Why is for-profit healthcare seen as problematic by some people, and what are the alternative models that could work better?

in #healthcare2 days ago

For context, this is a question I answered on Quora

Because healthcare institutions motivated solely by myopic greed create worse outcomes for patients, especially elderly and disabled patients, and impose higher cost burdens on them while providing lower quality of care. We have peer reviewed evidence of this problem as private equity firms have bought out nursing homes, hospices, clinics, urgent cares and hospitals solely to squeeze as much short term profit out of them as feasible.

A senate investigation published this year in a Senate Budget Committee Staff Report reviewed over one million pages of documents focusing on two private equity buyers in particular, Leonard Green & Partners (LGP) and Apollo Global Management, notes that in their pursuit of maximum short term profits private equity acquired hospitals take on higher debt burdens and management fees, reduce services, cut staff and take little interest in patient outcomes and quality of care. Private equity acquired hospitals experience longer wait times, poorer building maintenance, and increases in health and safety violations.

A systematic review of 55 studies that assessed the impact of private equity ownership on health outcomes, costs to patients and/or payers, costs to operators, and quality of care provided in multiple healthcare operators owned by private equity firms found that private equity ownership of healthcare operators is associated with upwards of 32% higher costs to patients and payers and a lower quality of care compared to non-private equity owned operators. Private equity owned nursing homes in particular had 11–32% higher cost burdens, fewer registered nurses on staff and weaker performance on infection control and falls compared to the same nursing homes prior to acquisition and experienced a relative increase in ambulatory care sensitive emergency department visits compared to pre-acquisition. Private equity ownership of hospitals is associated with a mean 15–25% higher costs to patients and payers, lower staffing levels among nurses and weaker performance on quality measures like patient safety, satisfaction, and adherence to clinical guidelines.

A follow-up systematic review that included 12 new studies published within a year of the last systematic review found a 25% increase in hospital-acquired complications (e.g., falls, central line-associated bloodstream infections) in private equity acquired hospitals compared to non-private equity hospitals, despite lower surgical volumes. Private equity ownership was also consistently associated with higher costs, with increases in per-patient expenditures ranging from 4% to 16% across specialties (e.g., dermatology, anesthesiology) which were more pronounced in markets where PE-owned practices held >30% market share, suggesting reduced competition. Decline in patient satisfaction was also apparent by the third year post-acquisition.

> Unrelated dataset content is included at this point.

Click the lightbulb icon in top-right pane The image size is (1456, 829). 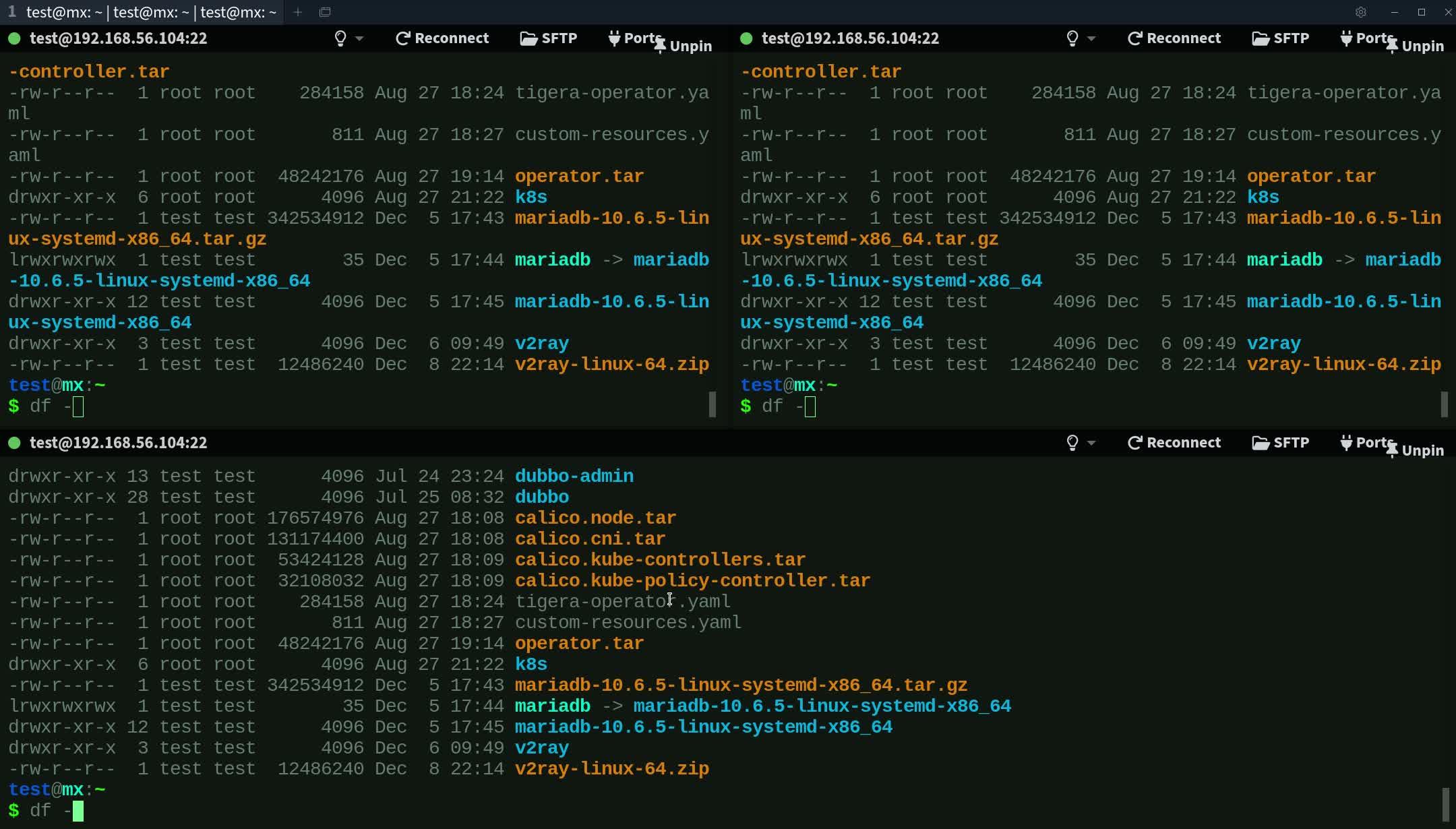coord(1072,38)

A scoping review encompassing research conducted on private equity hospital acquisition over the past two decades (n = 28) also found no consistent improvement in healthcare quality or patient outcomes and increased costs to patients and payers. Among the 28 studies reviewed across multiple healthcare institutions only 1 nursing home study and 1 hospital study found evidence of better healthcare outcomes after private equity acquisition while about 20 studies, including 4 nursing home studies, found net harmful affects.

Private equity acquisition has also been found to deplete hospital assets rather than expand them.

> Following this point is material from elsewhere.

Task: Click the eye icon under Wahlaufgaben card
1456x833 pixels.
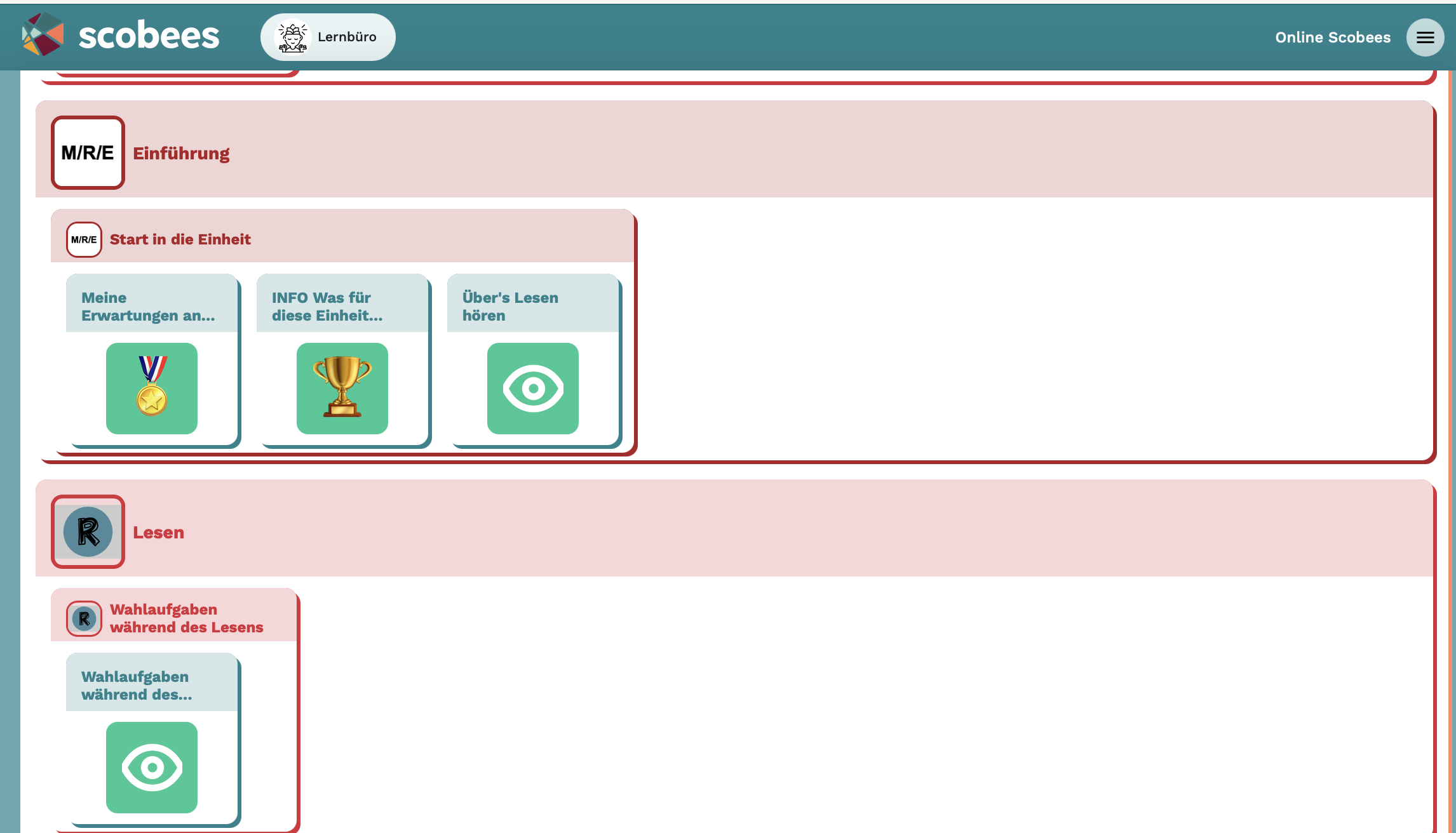Action: click(152, 767)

Decline in Quality of Care (often with fatal results)

An observational, quasi-experimental analysis comparing hospitals acquired by private equity firms to matched control hospitals across Medicare part A claims found that private equity acquisition was associated with a 25.4% increase in adverse health outcomes, including a 27.3% increase in patient falls and a 38% increase in central line-associated infections. Surgical site infections doubled from 10.8 to 21.6 per 10,000 hospitalizations at private equity hospitals despite an 8% reduction in surgical volume at private equity acquired hospitals. These increases occurred despite a shift toward admitting younger, lower-risk Medicare patients.

Medicare beneficiaries undergoing lung resection at private equity owned hospitals had higher rates of serious complications, 30 day readmission, longer post-operative length of stays, and 30 day mortality. Private equity owned hospitals also preformed less than half as many lung resections annually as non-private equity owned hospitals.

A prospective cohort study of patients who underwent esophagectomy at both private equity acquired hospitals and non-acquired hospitals (n = 9,462) found that patients treated at private equity–acquired hospitals had significantly higher, post-operative complications, failure to rescue, and 30-day mortality.

Private equity owned home health agencies (hospices) under preformed non-private equity owned home health agencies in long term care outcomes such as timely physician-recommended medication actions, preventable readmission rates, and discharge to the community.

The alternative to healthcare driven by myopic greed is healthcare driven by fulfilling the needs of patients: you know such as triage and the hippocratic oath, not cutting services or staff for higher short term profits. Hospitals are and should remain public health institutions that care for patients regardless of their wealth. Profit should come second to that.